(The task)
Output all entries precisely and leave out the pictures.

(Records for the exercise)
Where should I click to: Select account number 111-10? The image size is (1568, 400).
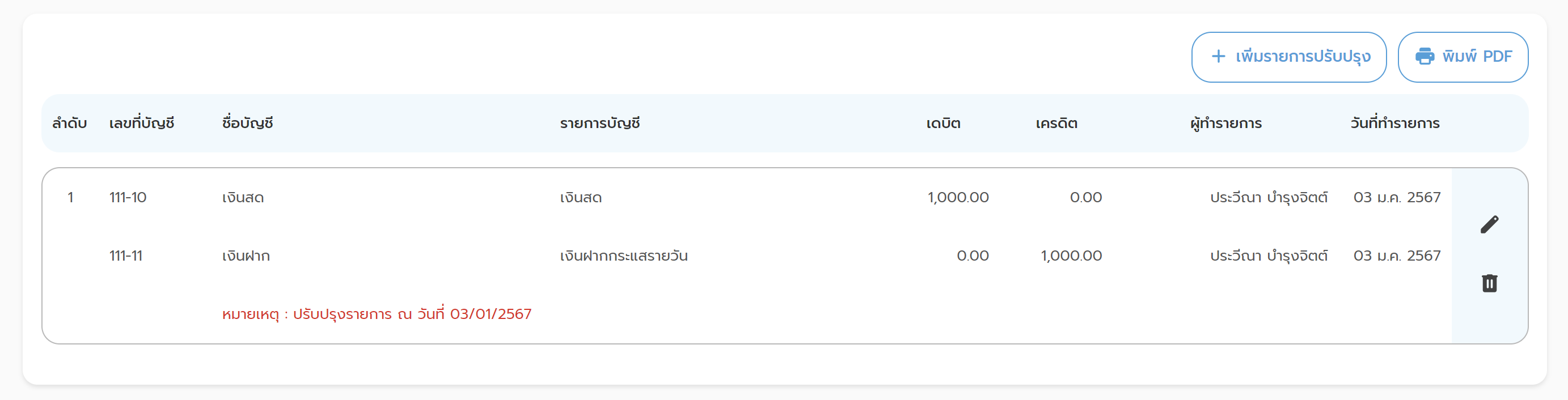point(128,198)
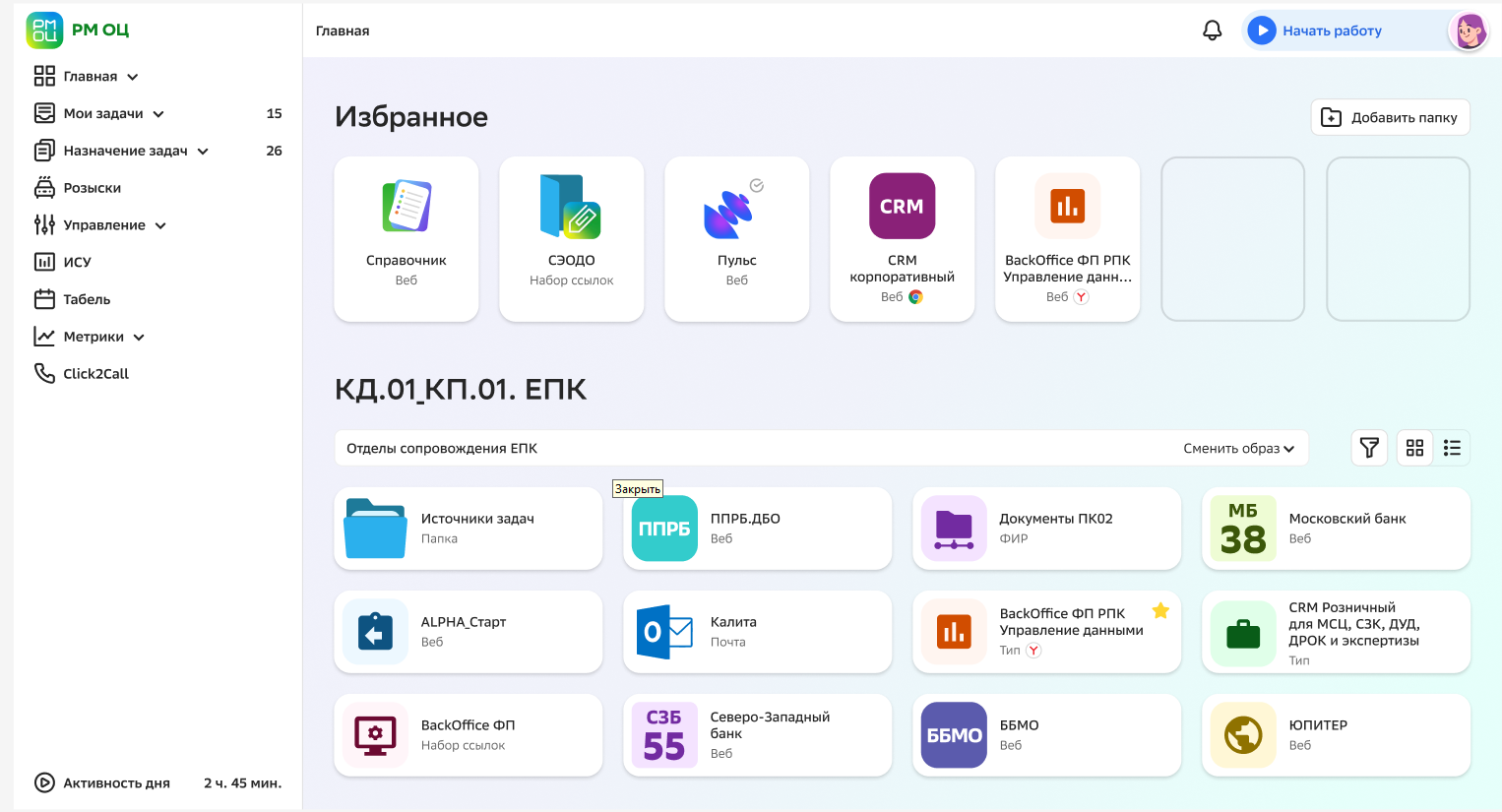1502x812 pixels.
Task: Toggle favorite star on BackOffice ФП РПК
Action: click(1160, 610)

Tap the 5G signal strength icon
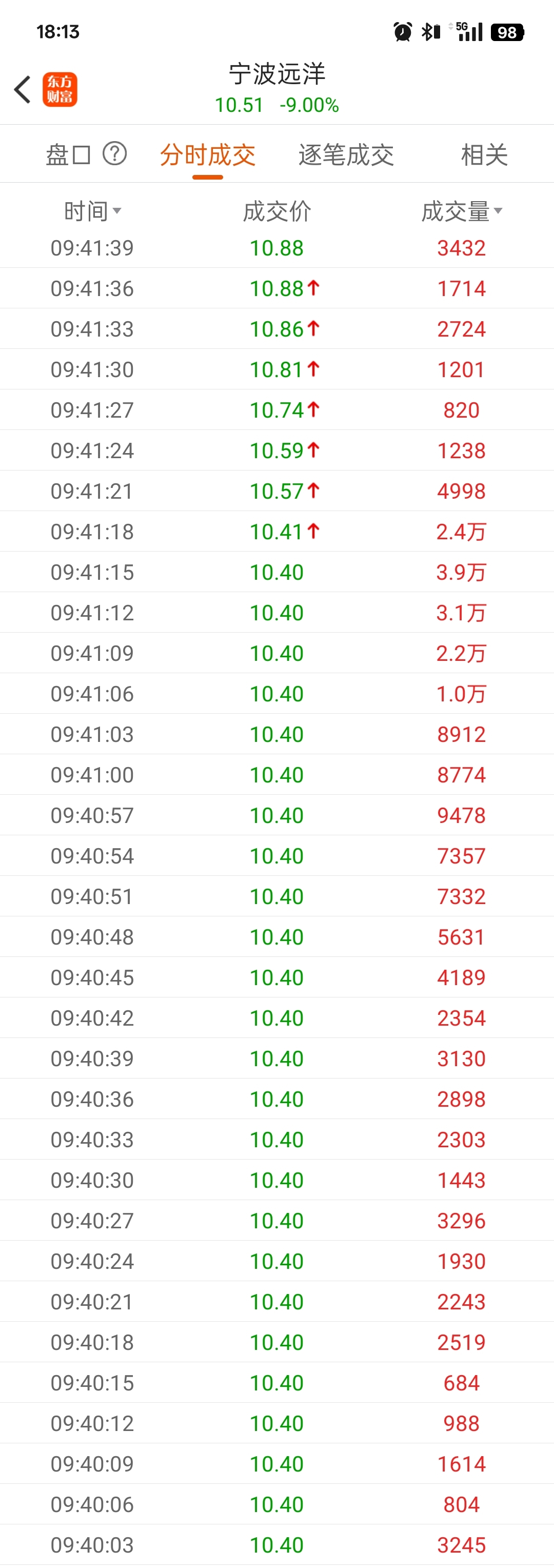467,32
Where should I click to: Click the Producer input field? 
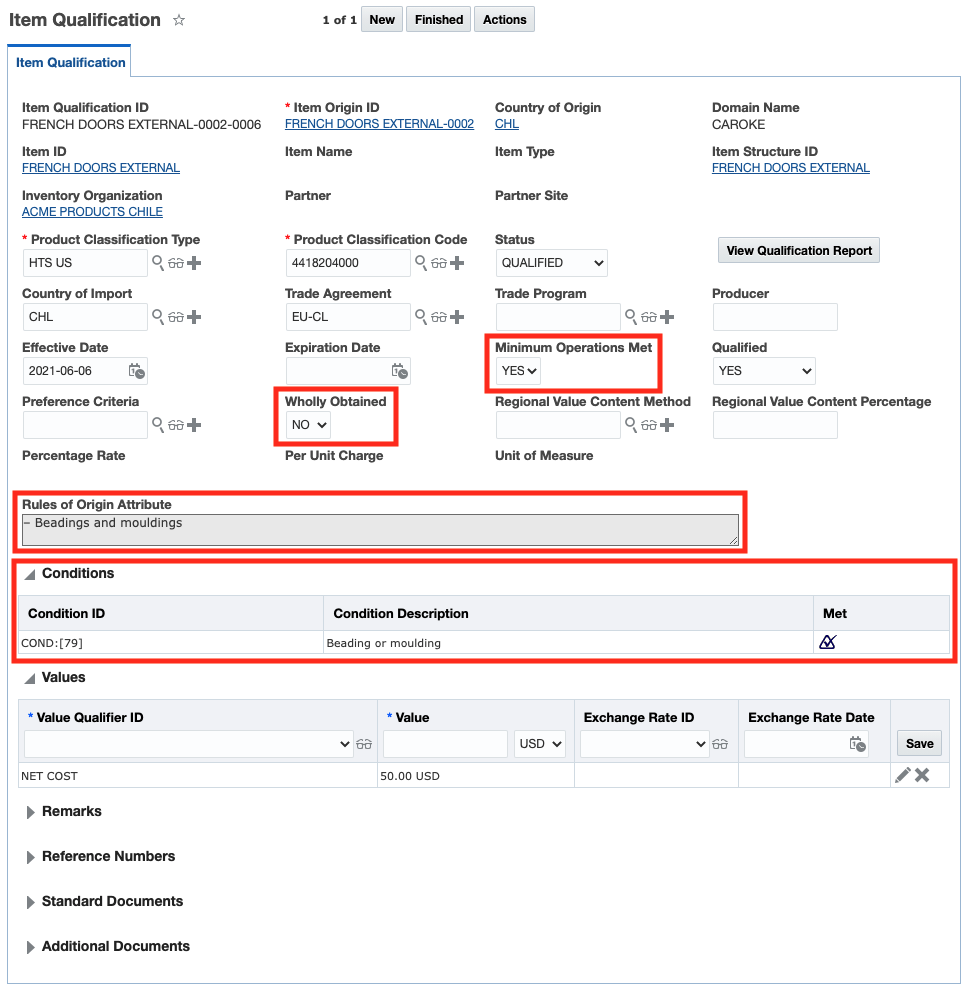tap(775, 317)
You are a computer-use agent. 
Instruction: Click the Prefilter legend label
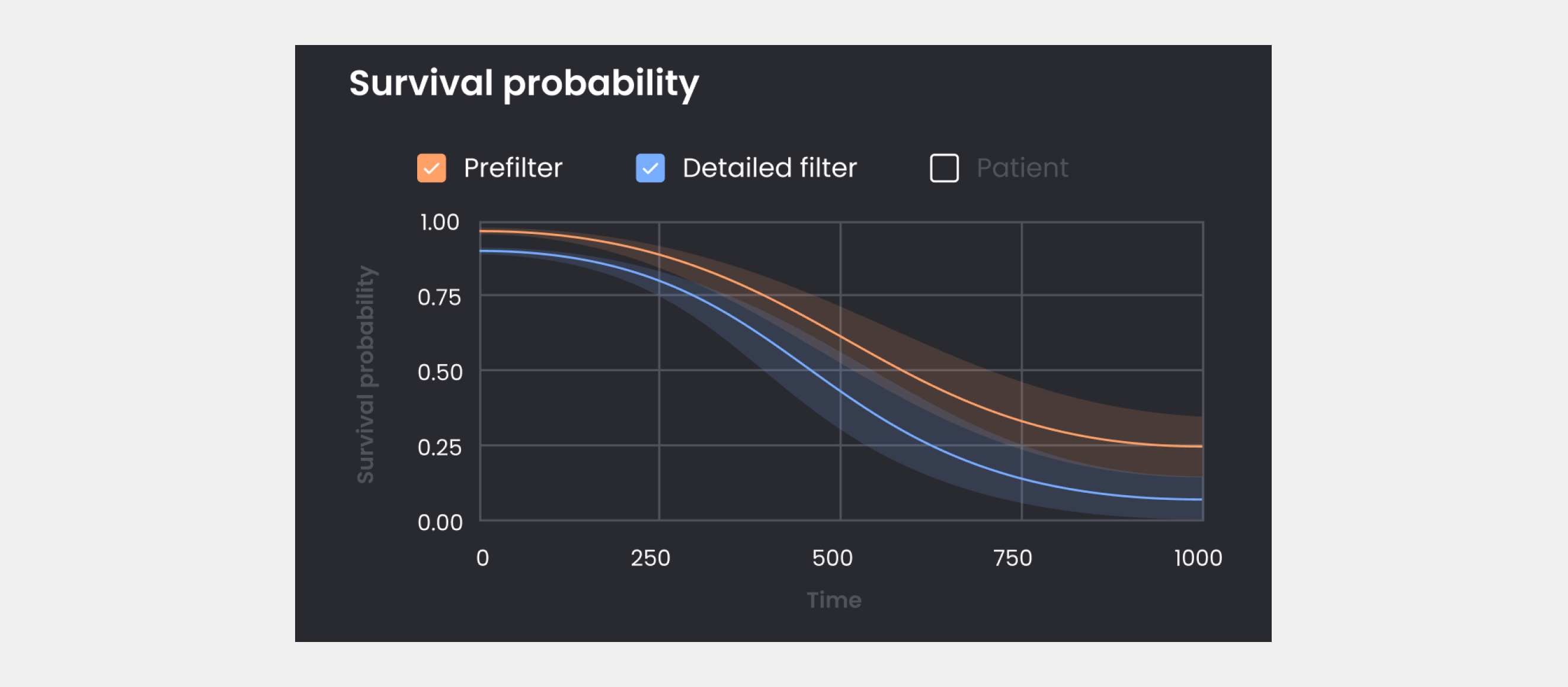pos(513,168)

(Solution for this exercise)
Where should I click to: Select account number 111-10? The image size is (1568, 400).
point(128,198)
1502x812 pixels.
Task: Toggle favorite star on BackOffice ФП РПК
Action: click(1160, 610)

Tap the 5G signal strength icon
467,32
Where should I click to: Click the Producer input field? 
tap(775, 317)
You are a computer-use agent. 
Instruction: Click the Prefilter legend label
pos(513,168)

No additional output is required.